> **Task to carry out**
From the entries below, return every line that includes the word "target".

> **Data provided**
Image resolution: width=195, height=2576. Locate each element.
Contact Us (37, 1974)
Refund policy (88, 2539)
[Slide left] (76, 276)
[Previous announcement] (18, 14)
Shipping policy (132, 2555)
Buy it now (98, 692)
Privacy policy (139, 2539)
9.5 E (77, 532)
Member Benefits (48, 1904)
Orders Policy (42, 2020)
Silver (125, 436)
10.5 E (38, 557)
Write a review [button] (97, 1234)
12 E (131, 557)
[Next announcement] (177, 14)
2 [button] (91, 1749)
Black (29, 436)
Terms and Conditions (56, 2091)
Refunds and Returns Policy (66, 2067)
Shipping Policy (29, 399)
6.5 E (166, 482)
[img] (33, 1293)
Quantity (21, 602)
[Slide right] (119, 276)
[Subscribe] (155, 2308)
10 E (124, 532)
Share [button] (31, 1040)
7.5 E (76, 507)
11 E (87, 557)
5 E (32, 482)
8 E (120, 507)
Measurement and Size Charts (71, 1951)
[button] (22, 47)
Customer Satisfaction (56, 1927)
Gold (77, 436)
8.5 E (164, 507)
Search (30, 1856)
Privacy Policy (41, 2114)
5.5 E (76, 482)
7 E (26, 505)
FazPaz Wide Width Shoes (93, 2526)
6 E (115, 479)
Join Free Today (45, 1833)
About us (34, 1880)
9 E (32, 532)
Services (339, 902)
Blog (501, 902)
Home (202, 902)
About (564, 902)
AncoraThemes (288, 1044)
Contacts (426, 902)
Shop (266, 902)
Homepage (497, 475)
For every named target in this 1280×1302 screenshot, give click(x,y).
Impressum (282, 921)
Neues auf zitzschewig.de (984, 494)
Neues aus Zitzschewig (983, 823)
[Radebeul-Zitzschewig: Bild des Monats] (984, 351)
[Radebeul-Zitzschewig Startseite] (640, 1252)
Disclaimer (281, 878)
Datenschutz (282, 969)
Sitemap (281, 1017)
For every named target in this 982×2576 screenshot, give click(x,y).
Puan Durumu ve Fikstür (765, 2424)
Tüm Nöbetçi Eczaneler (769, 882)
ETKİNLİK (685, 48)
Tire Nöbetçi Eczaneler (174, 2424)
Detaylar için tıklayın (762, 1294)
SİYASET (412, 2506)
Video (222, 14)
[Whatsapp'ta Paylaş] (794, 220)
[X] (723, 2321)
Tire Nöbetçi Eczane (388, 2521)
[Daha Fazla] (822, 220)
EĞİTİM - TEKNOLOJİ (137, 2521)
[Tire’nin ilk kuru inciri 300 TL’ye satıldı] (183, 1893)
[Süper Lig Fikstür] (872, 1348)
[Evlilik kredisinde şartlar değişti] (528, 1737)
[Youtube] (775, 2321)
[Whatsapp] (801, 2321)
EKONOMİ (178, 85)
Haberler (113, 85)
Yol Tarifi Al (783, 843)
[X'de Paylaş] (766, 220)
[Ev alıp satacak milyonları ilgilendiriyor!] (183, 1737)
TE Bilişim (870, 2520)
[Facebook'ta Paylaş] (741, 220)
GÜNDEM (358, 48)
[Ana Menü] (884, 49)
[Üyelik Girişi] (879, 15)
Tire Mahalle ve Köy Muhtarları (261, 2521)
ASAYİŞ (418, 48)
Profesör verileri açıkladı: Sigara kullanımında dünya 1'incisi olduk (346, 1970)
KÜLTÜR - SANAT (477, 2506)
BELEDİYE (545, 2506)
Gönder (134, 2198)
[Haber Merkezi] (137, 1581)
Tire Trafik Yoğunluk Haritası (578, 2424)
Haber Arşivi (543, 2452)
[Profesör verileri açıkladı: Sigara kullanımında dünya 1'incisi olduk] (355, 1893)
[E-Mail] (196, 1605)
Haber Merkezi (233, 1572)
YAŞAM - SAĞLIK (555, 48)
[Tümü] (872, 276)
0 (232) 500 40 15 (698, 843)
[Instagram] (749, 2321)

> **Result of the exercise**
For every named target in this 1280×1302 screenshot, give click(x,y).
For every named target in this 982×2576 screenshot, give click(x,y).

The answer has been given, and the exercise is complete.